- [Directions for this task]
Only one stretch of the records below should be repeated. It starts with the line containing "The height and" and goes on through the line containing "You are a computer-use agent. Screen", exactly as written.

(Collection entries)

^^^^^^^^

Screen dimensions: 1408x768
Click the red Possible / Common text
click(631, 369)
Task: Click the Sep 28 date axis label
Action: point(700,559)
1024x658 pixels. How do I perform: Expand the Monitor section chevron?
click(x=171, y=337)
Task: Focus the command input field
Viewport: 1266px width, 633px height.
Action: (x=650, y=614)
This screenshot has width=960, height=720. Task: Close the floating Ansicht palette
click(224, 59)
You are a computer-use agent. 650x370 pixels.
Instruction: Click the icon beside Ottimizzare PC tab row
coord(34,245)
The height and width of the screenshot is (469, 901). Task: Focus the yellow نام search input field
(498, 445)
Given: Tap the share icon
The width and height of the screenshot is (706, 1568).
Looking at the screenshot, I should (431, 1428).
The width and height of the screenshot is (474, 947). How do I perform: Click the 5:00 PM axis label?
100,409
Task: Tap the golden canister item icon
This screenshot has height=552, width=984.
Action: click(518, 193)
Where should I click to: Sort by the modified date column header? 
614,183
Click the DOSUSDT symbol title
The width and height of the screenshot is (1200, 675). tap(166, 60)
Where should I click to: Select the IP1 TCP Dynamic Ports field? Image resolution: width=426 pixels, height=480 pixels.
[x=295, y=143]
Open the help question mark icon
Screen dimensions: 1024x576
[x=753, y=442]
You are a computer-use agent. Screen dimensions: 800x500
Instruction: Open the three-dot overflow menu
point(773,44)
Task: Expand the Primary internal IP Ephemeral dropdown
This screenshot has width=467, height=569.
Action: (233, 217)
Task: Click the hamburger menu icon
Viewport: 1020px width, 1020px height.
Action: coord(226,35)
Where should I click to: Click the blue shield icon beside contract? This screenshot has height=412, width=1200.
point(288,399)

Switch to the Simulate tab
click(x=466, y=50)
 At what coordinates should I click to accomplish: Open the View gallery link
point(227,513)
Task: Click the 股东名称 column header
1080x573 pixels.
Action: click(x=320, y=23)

^^^^^^^^

- [Written response]
The height and width of the screenshot is (469, 901). Task: Focus the yellow نام search input field
(498, 445)
Given: Tap the share icon
The width and height of the screenshot is (706, 1568).
Looking at the screenshot, I should (431, 1428).
The width and height of the screenshot is (474, 947). How do I perform: Click the 5:00 PM axis label?
100,409
Task: Tap the golden canister item icon
This screenshot has height=552, width=984.
Action: click(518, 193)
Where should I click to: Sort by the modified date column header? 
614,183
Click the DOSUSDT symbol title
The width and height of the screenshot is (1200, 675). tap(166, 60)
Where should I click to: Select the IP1 TCP Dynamic Ports field? Image resolution: width=426 pixels, height=480 pixels.
[x=295, y=143]
Open the help question mark icon
Screen dimensions: 1024x576
[x=753, y=442]
You are a computer-use agent. Screen dimensions: 800x500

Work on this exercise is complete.